Het is een vanzelfsprekendheid geworden om ondankbaar te zijn. Het is de norm geworden om ontevreden te zijn, ondanks de miljoenen redenen die er bestaan om zich voor Allaah neder te werpen uit dankbaarheid en tevredenheid met Zijn gunsten. Hoe vaak horen we mensen klagen over het voedsel dat hun magen nog niet heeft bereikt, over de kleding die hun kasten nog niet heeft gevuld, over de meubelen die hun huizen nog niet hebben gesierd en over het geld dat hun handen nog niet hebben verworven? En hoe zelden horen we mensen herinneren aan het voedsel dat hun honger heeft gestild, de kleding waarmee zij hun lichamen hebben bedekt, de huizen die hen bescherming en veiligheid heeft geboden en de rijkdommen die hen dag en nacht geschonken worden? In wat voor situatie verkeren wij dat het zwaar is geworden voor ons om Allaah’s gunsten en zegeningen kenbaar te maken, en dat het gemakkelijk is geworden voor onze tongen om te klagen over onze toestand waar velen slechts van kunnen dromen.

Wat is er toch met de mensen dat zij vergeten wat er zich in hun handen bevindt en dat zij zichzelf ongelukkig maken door te smachten naar datgene wat hun handen nog niet heeft aangeraakt? Het is zoals de Boodschapper van Allaah (sallallaahu ‘alayhi wasallam) heeft gezegd: “Als een zoon van Adam een vallei, vol met goud, had, zou hij verlangen om er twee te hebben. Niets kan zijn mond vullen behalve de aarde (van het graf). Allaah wendt Zich met genade tot hem die zich in berouw wendt tot Hem.” (Bukhaari en Muslim)

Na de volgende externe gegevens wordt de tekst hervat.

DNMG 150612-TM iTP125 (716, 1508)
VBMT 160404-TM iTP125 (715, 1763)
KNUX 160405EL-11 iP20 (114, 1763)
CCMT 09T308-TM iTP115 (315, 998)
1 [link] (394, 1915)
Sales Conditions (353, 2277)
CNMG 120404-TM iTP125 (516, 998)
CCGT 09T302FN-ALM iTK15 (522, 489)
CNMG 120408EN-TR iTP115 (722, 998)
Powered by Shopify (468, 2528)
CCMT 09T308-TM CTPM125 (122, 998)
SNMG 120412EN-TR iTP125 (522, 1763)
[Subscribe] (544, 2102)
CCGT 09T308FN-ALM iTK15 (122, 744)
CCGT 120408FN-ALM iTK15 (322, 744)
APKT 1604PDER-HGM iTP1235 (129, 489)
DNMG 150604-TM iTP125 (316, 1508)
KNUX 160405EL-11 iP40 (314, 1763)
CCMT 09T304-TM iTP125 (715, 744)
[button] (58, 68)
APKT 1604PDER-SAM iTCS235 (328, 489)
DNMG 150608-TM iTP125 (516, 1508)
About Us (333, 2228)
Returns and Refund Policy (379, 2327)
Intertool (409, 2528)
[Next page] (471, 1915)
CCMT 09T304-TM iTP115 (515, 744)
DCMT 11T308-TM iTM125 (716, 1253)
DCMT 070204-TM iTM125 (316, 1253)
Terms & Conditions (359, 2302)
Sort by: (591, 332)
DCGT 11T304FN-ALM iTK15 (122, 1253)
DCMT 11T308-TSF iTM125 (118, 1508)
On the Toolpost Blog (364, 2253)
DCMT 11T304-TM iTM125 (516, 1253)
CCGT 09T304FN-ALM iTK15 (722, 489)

Regelmatig denk ik bij mezelf: “Samira, je leidt het leven van een welvarende koningin!” Maar dan spreek ik mezelf tegen dat zelfs de meest welvarende koningin niet de garantie heeft van het gezonde lichaam dat Allaah mij geschonken heeft, zintuigen waarmee ik deze wereld verkennen kan, vrede en veiligheid in en rondom mij en een familie en vrienden die mij omgeven. Hoe Barmhartig en Vrijgevig is mijn Heer, Degene Die mij voorziet van Zijn oneindige gunsten en geschenken. Al zou ik de rest van mijn leven toewijden aan het opsommen van Zijn gunsten op mij, dan nog zou ik er niet in slagen om ze allen te benoemen. Alle lof zij aan Allaah, de Schenker, Die mij onophoudelijk begunstigt met Zijn barmhartigheid! Ik zal nooit in staat zijn om U te danken op de manier dat U toekomt. Uw geschenken zijn zo omvangrijk dat ik altijd zal tekortkomen in mijn dankbaarheid aan U. Het is met Uw Rahma dat wij Uw gunsten ontvangen, en het is met Uw Rahma dat Uw dienaren toegang tot het Paradijs zullen worden verleend.

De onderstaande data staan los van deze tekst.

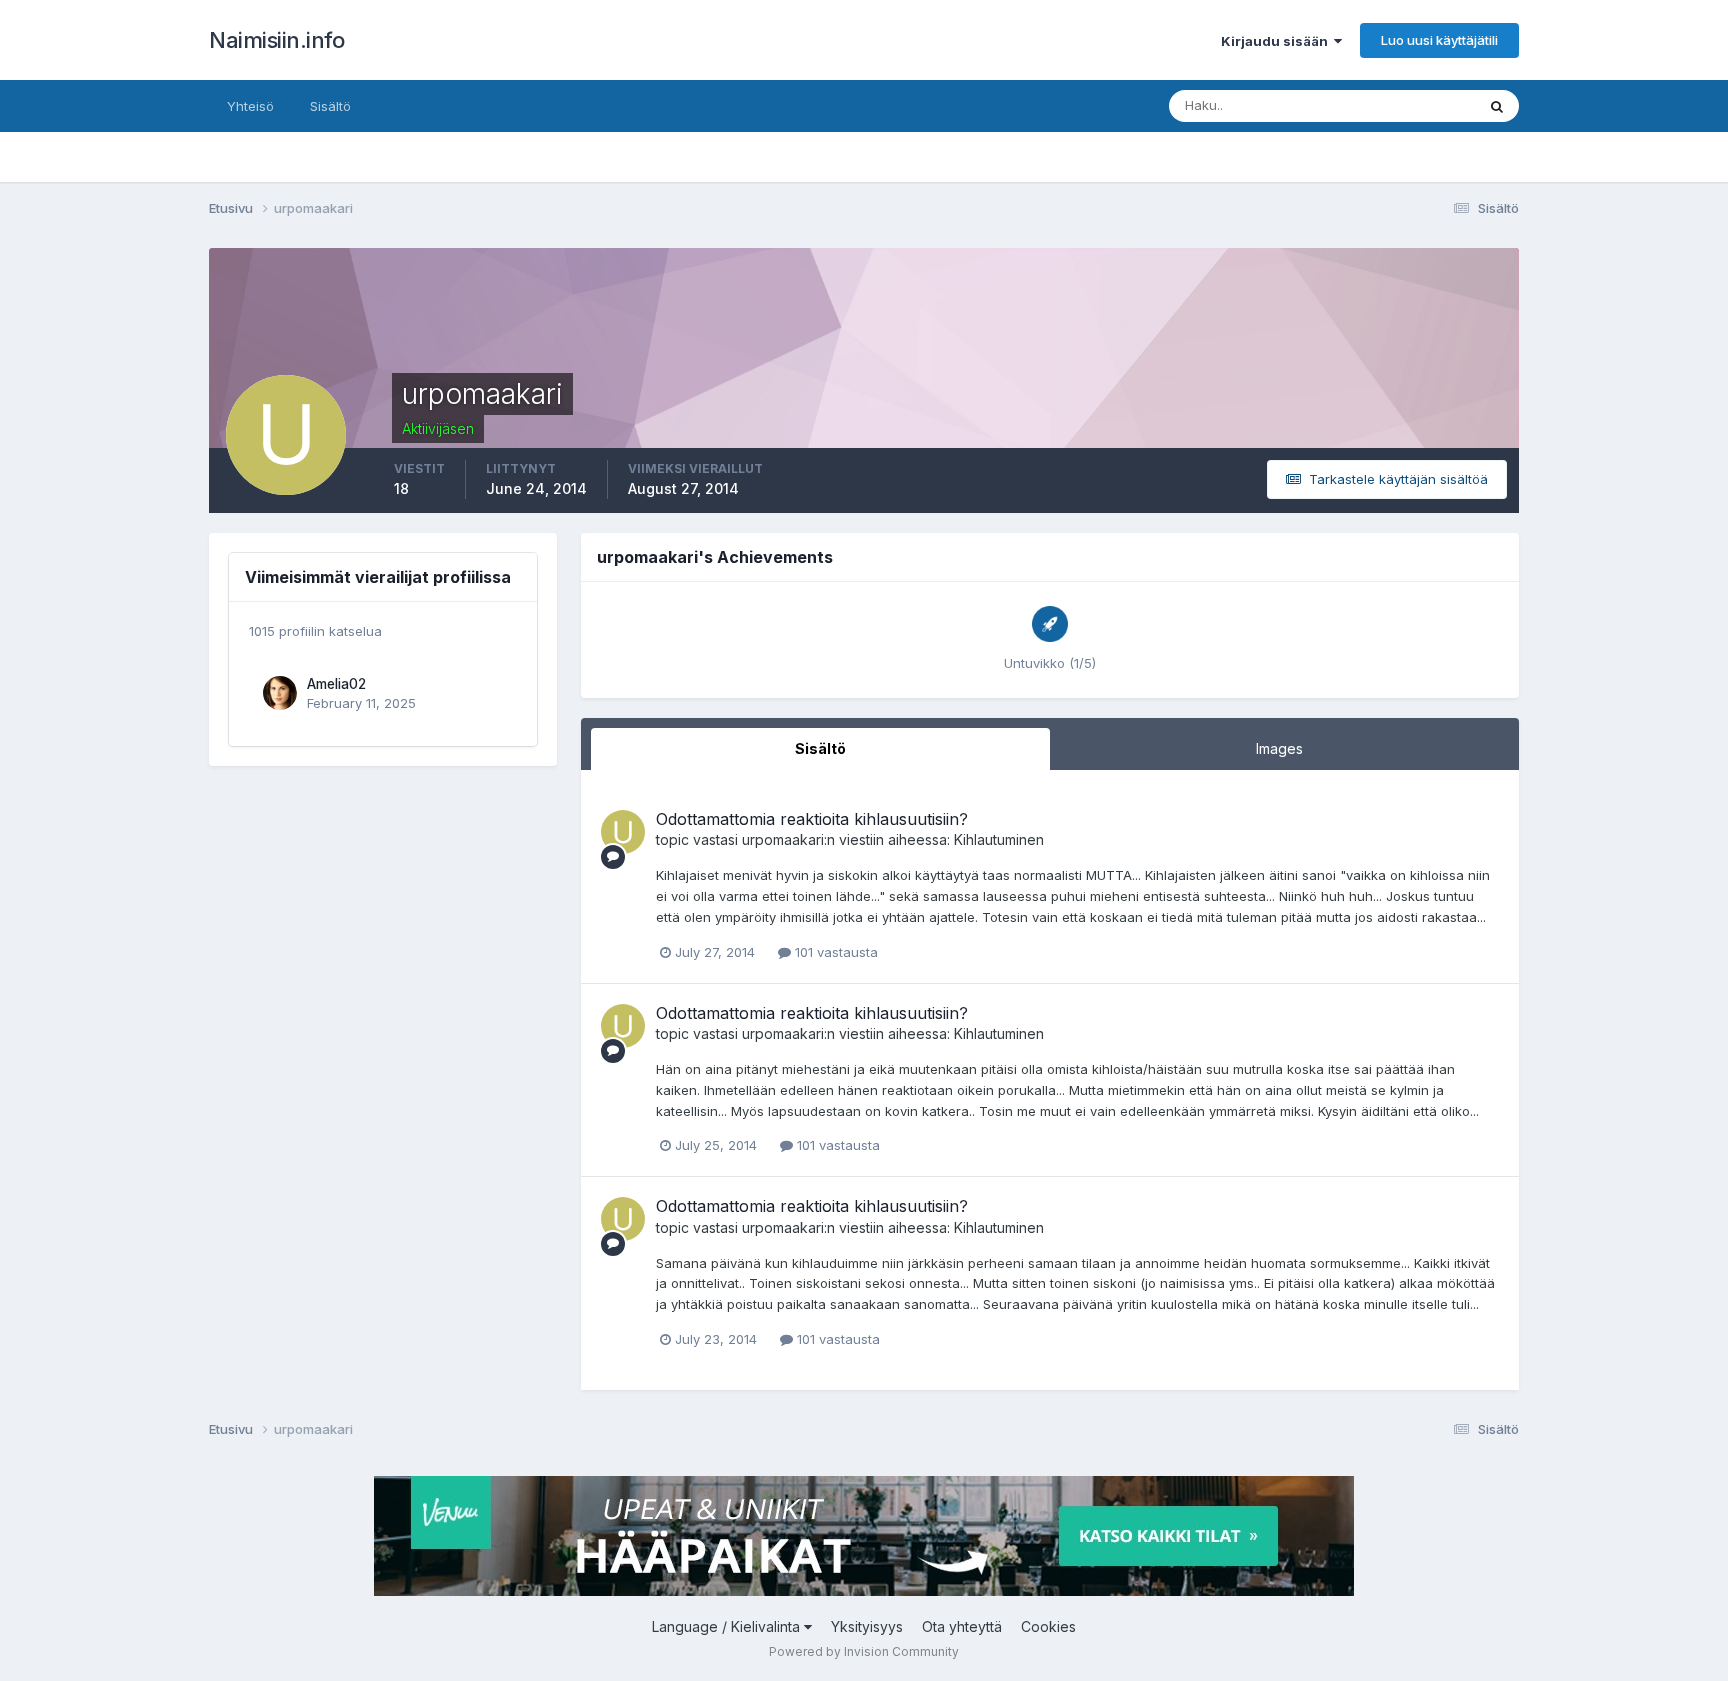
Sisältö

Toen Abu Bakr en ‘Umar op een dag ergens zaten – moge Allaah’s tevredenheid met hen beiden zijn – kwam de Profeet (sallallaahu ‘alayhi wasallam) naar hen toe en zei, “Wat heeft ervoor gezorgd dat jullie hier zitten?” Zij antwoordden, “Bij Degene Die jou met de waarheid heeft gezonden, niets heeft ons hier uit onze huizen gebracht behalve honger.” De Profeet zei, “Bij Hem Die mij met de waarheid heeft gezonden, niets heeft mij buiten gebracht behalve dit.” Dus zij gingen totdat zij aankwamen bij het huis van een man van de Ansar, en de vrouw des huizes ontving hen. De Profeet (sallallaahu ‘alayhi wasallam) zei tegen haar, “Waar is die en die?” Zij antwoordde, “Hij ging om wat drinkwater voor ons te halen.” Dus de man kwam, terwijl hij zijn emmer droeg, en hij zei, “Welkom. Niets bezocht de dienaren (van Allaah) beter dan een Profeet die mij vandaag bezocht.” Dan hing hij zijn emmer in de buurt van een palmboom, beklom hij deze en hij keerde terug naar hen met een tros dadels. Dus de Profeet (sallallaahu ‘alayhi wasallam) zei, “Waarom plukte je niet (enkelen ervan)?” De man antwoordde, “Ik wilde dat jij zou kiezen met je eigen ogen.” Dan nam hij een mes (om een schaap te slachten) en de Profeet zei, “Slacht geen schaap dat melk geeft.” Dus hij slachtte die dag een schaap voor hen en ze aten allen. Dan zei de Profeet (sallallaahu ‘alayhi wasallam), “Jullie zullen hierover gevraagd worden op de Dag des Oordeels. Honger zorgde er voor dat jullie uit jullie huizen kwamen en jullie keerden niet terug totdat jullie deze maaltijd aten. Dus dit is van de gunsten.” (Muslim)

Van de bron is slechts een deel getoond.